I liked this (h/t Alex Tarhini)

What to Do During a Market Correction 

Hedge Fund Managers: 

  1. Let clients know that you saw this coming and that of course you are hedged
  2. Yell at the nearest trader to f*cking hedge the book

Stock Brokers:

  1. Call everyone on your CRM that you have ever told to short a stock
  2. Avoid calls from the clients who you told to buy stocks last week

Financial Journalists:

  1. Over analyze anything that can be spun as a reason for the market to sell off
  2. Deadly viruses typically work here

Dentist / part-time e-traders:

  1. Panic into complex option positions that your wife will never understand
  2. Yell at your kids about your damn theta burn

Financial Advisors:

  1. As a fiduciary, it is your responsibility use this time to sell the most active, high-fee funds you can get your hands on.
  2. Remind Mrs.
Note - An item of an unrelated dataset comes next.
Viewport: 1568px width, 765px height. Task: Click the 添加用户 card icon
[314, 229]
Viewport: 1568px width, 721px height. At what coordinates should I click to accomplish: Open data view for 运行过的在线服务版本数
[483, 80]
Jones, you don’t know where the next 20% move is, but you do know where the next 100% move is.

Economists:

  1. Go on CNBC and make it clear that you are right about something
  2. Tell yourself how awesome you are

Day Traders

  1. Remember the “good years” when the VIX was at 90 and the economy was collapsing
  2. Realize that isn’t happening and that HFT just scalped you again and you have no idea why you’re still doing this

Newsletter Authors:

  1. Email blast that bearish note you wrote in July of 2013
  2. Write a “what to do now” email behind a paywall with a 15% discount, type “bear” in promotion box.